Detection and replication of epistasis influencing transcription in humans

This study demonstrates that replicable epistasis is common at the level of transcription.

Hemani G, Shakhbazov K, Westra HJ, Esko T, Henders AK, McRae AF, Yang J, Gibson G, Martin NG, Metspalu A, Franke L, Montgomery GW, Visscher PM, Powell JE. Detection and replication of epistasis influencing transcription in humans. Nature. 2014 Apr 10;508(7495):249-53. [PubMed]


Epistasis is the phenomenon whereby one polymorphism's effect on a trait depends on other polymorphisms present in the genome. The extent to which epistasis influences complex traits and contributes to their variation is a fundamental question in evolution and human genetics. Although often demonstrated in artificial gene manipulation studies in model organisms, and some examples have been reported in other species, few examples exist for epistasis among natural polymorphisms in human traits. Its absence from empirical findings may simply be due to low incidence in the genetic control of complex traits, but an alternative view is that it has previously been too technically challenging to detect owing to statistical and computational issues. Here we show, using advanced computation and a gene expression study design, that many instances of epistasis are found between common single nucleotide polymorphisms (SNPs). In a cohort of 846 individuals with 7,339 gene expression levels measured in peripheral blood, we found 501 significant pairwise interactions between common SNPs influencing the expression of 238 genes (P = 2.91 × 10(-16)). Replication of these interactions in two independent data sets showed both concordance of direction of epistatic effects (P = 5.56 × 10(-31)) and enrichment of interaction P values, with 30 being significant at a conservative threshold of P < 9.98 × 10(-5). Forty-four of the genetic interactions are located within 5 megabases of regions of known physical chromosome interactions (P = 1.8 × 10(-10)).
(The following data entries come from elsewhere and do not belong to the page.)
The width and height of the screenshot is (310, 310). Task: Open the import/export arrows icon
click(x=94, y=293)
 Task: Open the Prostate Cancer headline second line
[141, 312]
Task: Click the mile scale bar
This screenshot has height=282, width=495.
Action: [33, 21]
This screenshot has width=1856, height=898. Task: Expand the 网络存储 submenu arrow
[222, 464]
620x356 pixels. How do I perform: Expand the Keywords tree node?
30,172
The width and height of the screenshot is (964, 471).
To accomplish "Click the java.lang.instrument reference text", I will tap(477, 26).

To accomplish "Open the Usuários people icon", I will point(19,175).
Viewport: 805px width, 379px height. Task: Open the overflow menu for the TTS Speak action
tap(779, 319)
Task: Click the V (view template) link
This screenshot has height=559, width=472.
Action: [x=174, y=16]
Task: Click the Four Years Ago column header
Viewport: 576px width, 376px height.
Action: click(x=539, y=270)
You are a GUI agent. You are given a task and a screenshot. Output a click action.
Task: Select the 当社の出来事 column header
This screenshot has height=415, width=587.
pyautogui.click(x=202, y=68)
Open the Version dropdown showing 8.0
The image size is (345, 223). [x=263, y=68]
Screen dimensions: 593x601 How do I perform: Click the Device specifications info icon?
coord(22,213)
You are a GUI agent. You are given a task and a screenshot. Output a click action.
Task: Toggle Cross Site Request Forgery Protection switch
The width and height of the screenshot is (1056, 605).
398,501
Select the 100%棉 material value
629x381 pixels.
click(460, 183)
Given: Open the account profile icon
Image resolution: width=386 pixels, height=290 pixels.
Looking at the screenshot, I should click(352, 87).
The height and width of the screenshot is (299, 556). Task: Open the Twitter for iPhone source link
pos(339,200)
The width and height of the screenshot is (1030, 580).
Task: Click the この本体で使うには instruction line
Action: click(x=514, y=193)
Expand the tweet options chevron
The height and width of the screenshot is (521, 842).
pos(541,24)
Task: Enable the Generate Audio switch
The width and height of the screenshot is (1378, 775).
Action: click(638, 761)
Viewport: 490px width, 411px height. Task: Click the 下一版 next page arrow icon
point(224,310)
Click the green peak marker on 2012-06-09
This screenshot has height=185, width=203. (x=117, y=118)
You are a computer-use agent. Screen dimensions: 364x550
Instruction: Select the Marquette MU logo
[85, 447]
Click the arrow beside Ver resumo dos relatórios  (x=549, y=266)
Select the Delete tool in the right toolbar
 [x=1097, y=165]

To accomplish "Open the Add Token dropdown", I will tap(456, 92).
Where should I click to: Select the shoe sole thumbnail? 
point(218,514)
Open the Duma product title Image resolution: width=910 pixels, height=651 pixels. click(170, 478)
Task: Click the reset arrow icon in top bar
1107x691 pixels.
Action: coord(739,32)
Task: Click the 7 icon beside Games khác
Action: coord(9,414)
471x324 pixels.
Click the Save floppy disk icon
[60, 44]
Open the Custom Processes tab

Epistatic networks of three SNPs or more influence the expression levels of 129 genes, whereby one cis-acting SNP is modulated by several trans-acting SNPs. For example, MBNL1 is influenced by an additive effect at rs13069559, which itself is masked by trans-SNPs on 14 different chromosomes, with nearly identical genotype-phenotype maps for each cis-trans interaction. This study presents the first evidence, to our knowledge, for many instances of segregating common polymorphisms interacting to influence human traits.